Confused? Imagine the content creators who must sift through contracts like this from several Web sites.

"When we began the company, we looked around at the exhibitor agreements that other dot-com sites had, and we decided to construct what everyone would consider to be a filmmaker-friendly arrangement," says Alan Sternfield, chief content officer at Eveo.com.

While uncertainty over prices is the holdout keeping traditional film and television content creators from making the leap to the Web, those feelings may change next year if SAG and WGA go out on strike: If that happens, the only place to turn to for work will be the Web.

Let the schmoozing begin

Dot-coms may want to start schmoozing venture capitalists now. Talent, and their agents, will be hungry for money. And it's not like they're not starting to make it.

Online projects are beginning to move offline.

In the sale of Icebox.com's animated "Starship Regulars" to cabler Showtime, Icebox co-founder Rob LaZebnik receives full participation as a creator and exec producer and a split of Icebox's earnings, including rights payments, producing fees and backend revs.

Writer-producer John Ridley ("Three Kings," "Third Watch") received a major cut of the $1 million against $1 million sale of his Web series "Undercover Brother" that runs on UrbanEntertainment.com.

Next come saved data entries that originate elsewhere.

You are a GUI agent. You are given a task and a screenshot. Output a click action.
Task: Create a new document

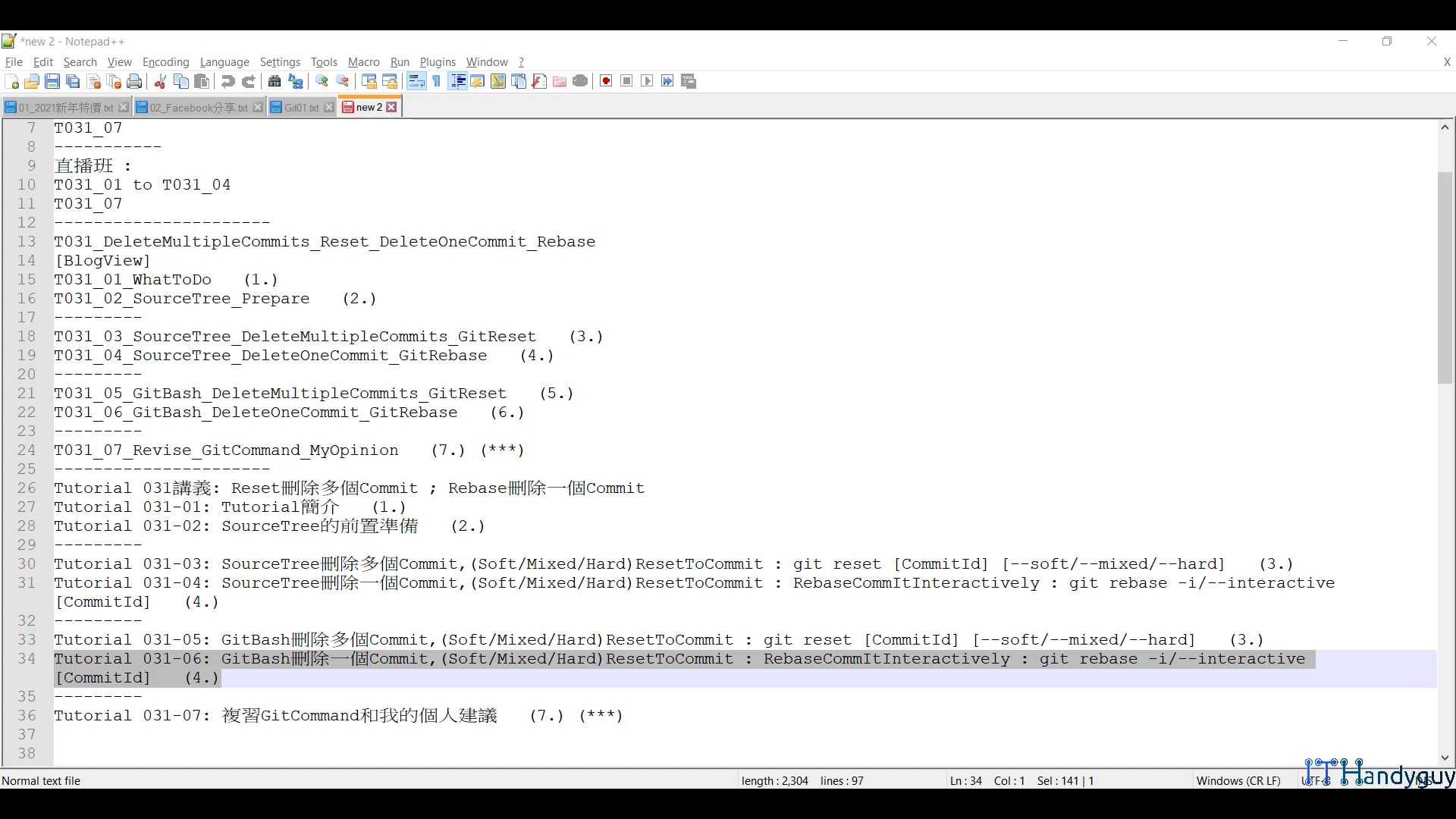pos(11,81)
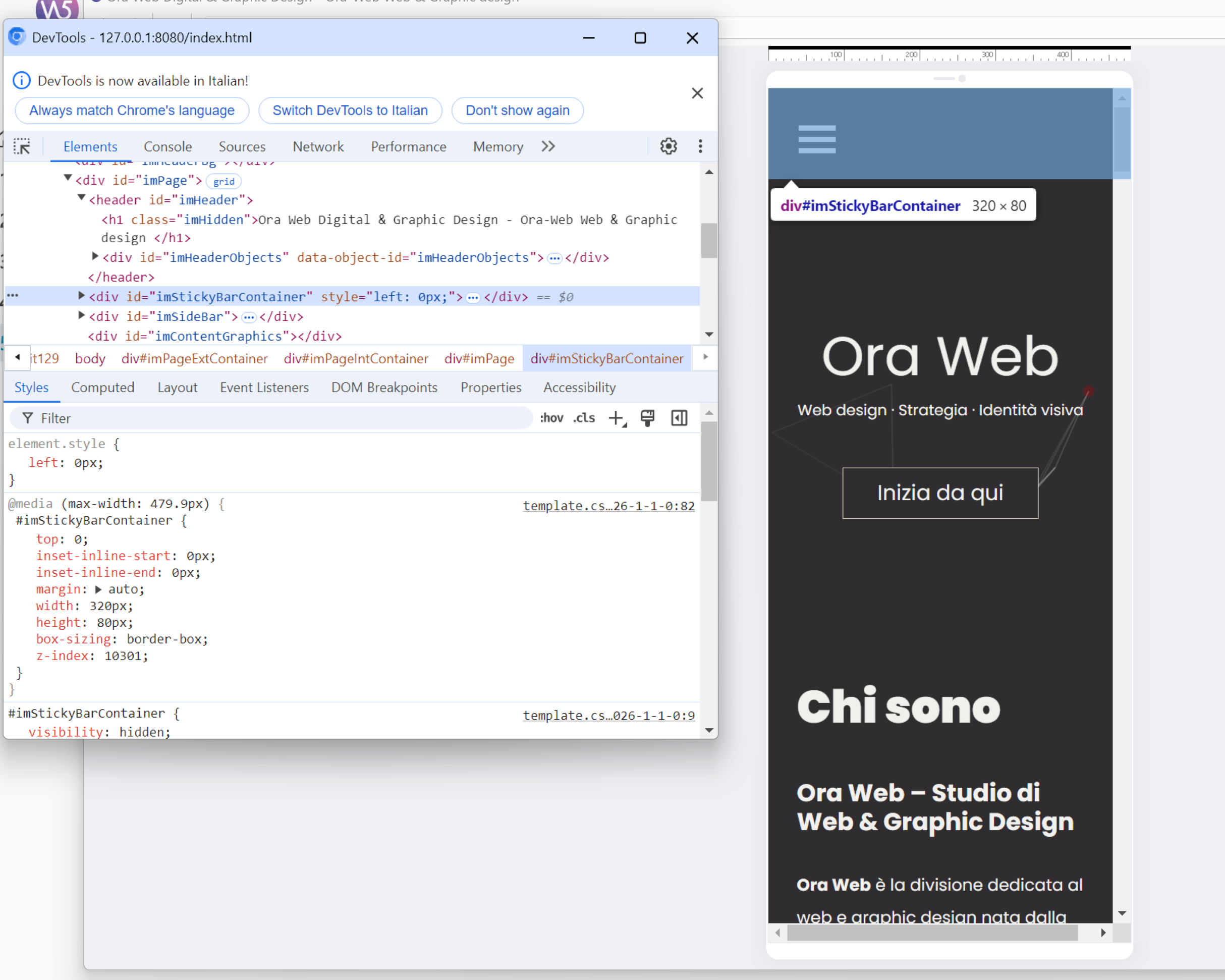This screenshot has width=1225, height=980.
Task: Collapse the header imHeader node
Action: 81,198
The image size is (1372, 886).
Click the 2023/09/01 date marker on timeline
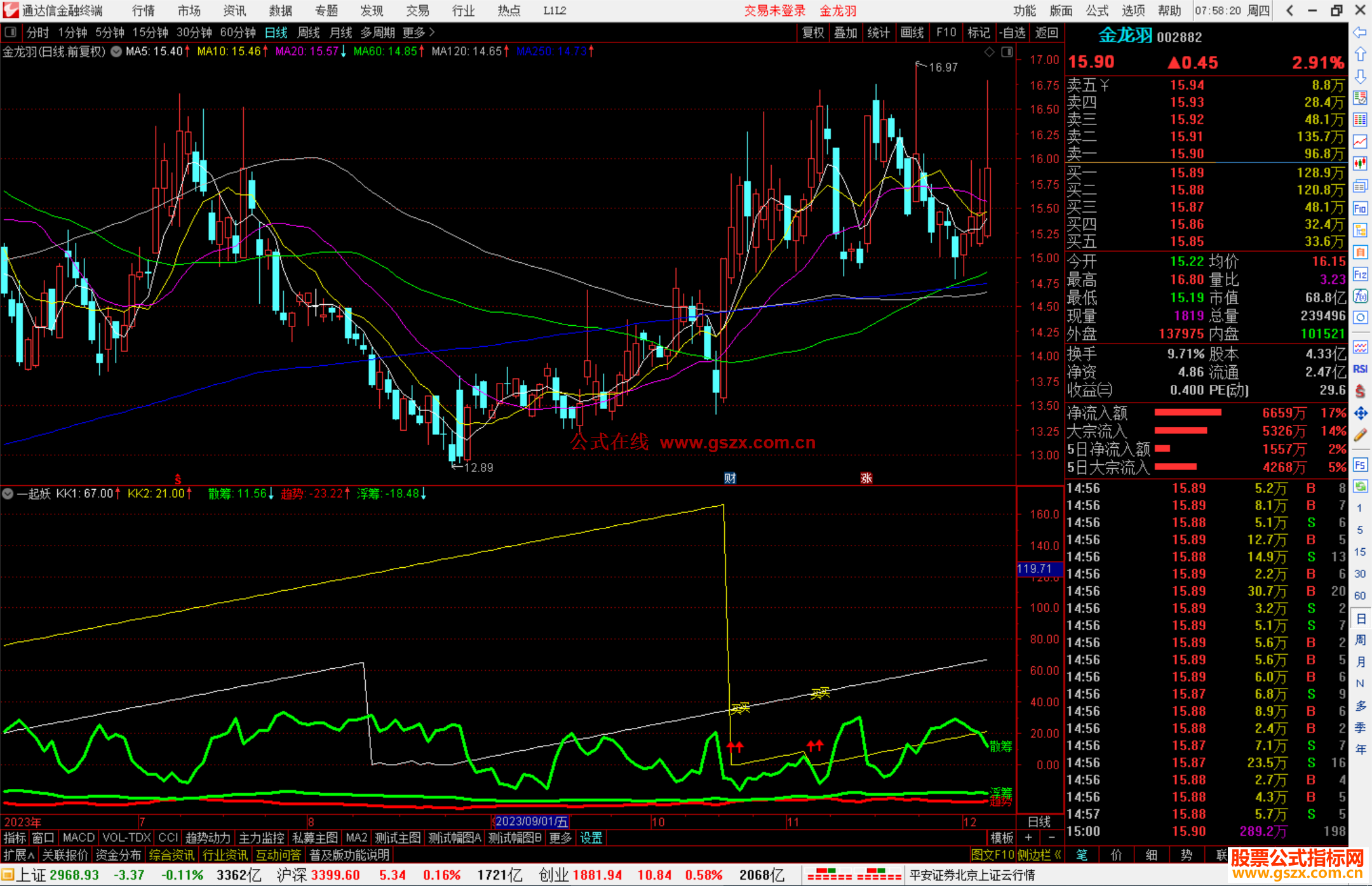pyautogui.click(x=531, y=821)
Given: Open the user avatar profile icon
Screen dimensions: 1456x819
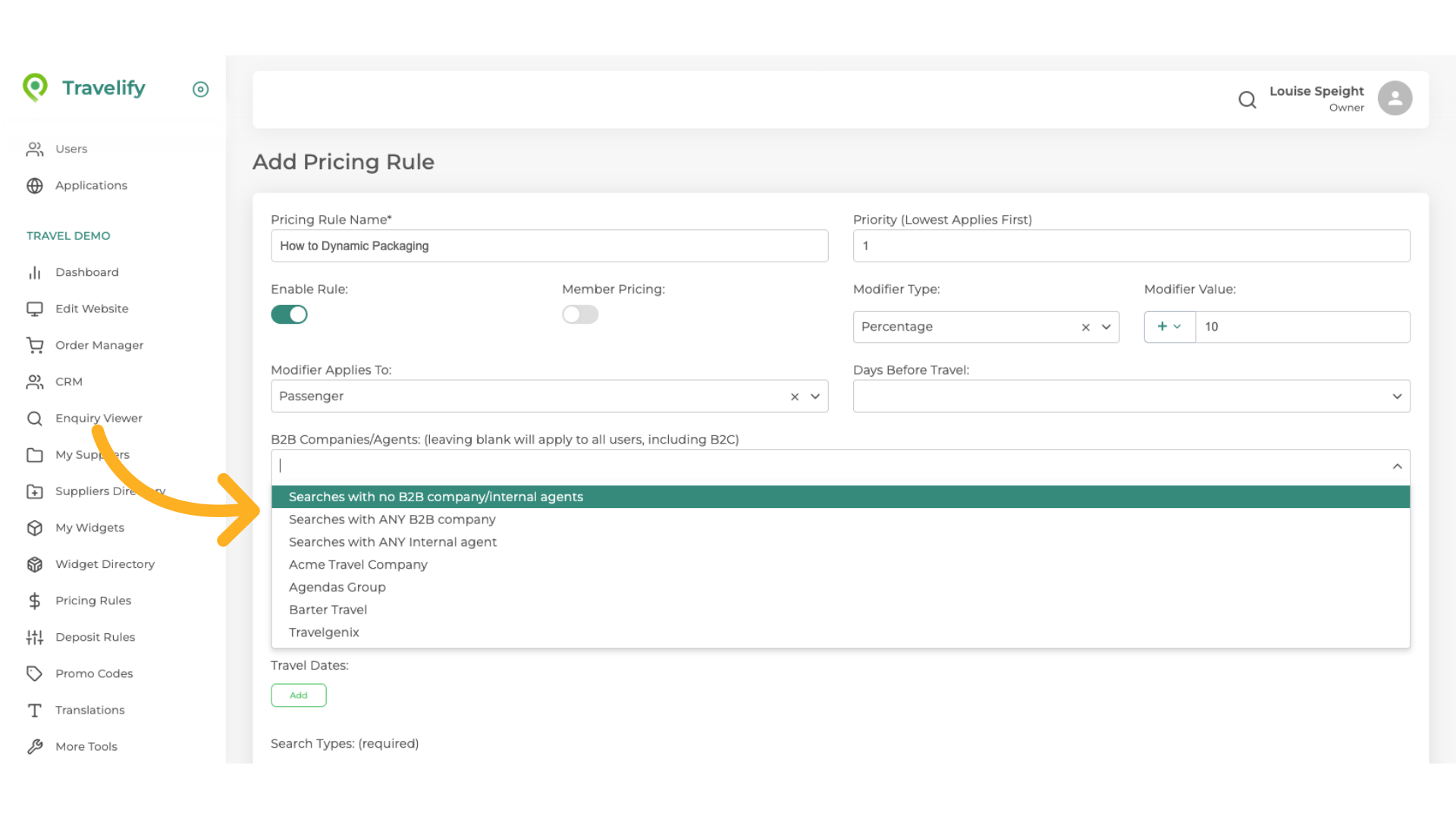Looking at the screenshot, I should pos(1394,99).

Yet stock deals are still in play.

That's one way animation site Icebox, headed by Hollywood industryites, continues to attract established TV show creators and scribes (from "The Simpsons," "King of the Hill" and "Seinfeld," among others) to create animated content for its Web site.

Creators receive stock for the initial series of episodes. Additional stock and cash, as well as a cut of offline revenues, is exchanged for the next season of episodes, if ordered.

"We have a very simple deal structure that is basically 'favored nations' here," says Icebox.com prexy Gary Levine. "We're going after a certain level of writer, and once we get them, they should feel comfortable that they have the same deal as their other friends and colleagues.

"We have a strict favored-nations policy that gives everyone a real peace of mind when they come in with some real potential upside on their series. Nobody is ever at a cocktail party and overhears about someone else who really took Icebox to the cleaners."

Cash preferred

However, the demand for cash over stock is likely to continue as Netcasters are canceling or putting on indefinite hold splashy IPOs on Wall Street, nixing any potential windfalls for content creators holding hundreds of options. Creators understand the value of nothing.

Only Shockwave.com still plans to move forward with its own stock strategy. In June, the company hired former Pixar Animation Studios chief financial officer Lawrence Levy as CEO, partly to oversee the public offering.

There may be hope for stockholders, however, in that several of the major entertainment Netcasters -- including Icebox.com and Z.com -- are affiliated with Internet incubators and may benefit once those parents become publicly traded.

"When you're dealing with stock in a company that's not public, there's a great variable there," Icebox's Levine says. "But certainly in terms of present value of stock and cash, it's far below what they (content creators) would command in television and film.

"And to some extent it basically dictates that we are the 'project on the side.' We're fine with that. ... We've become the passion project on the side for almost all of our writers. So they know this isn't their day job. But they really can't wait to get back to the Icebox series."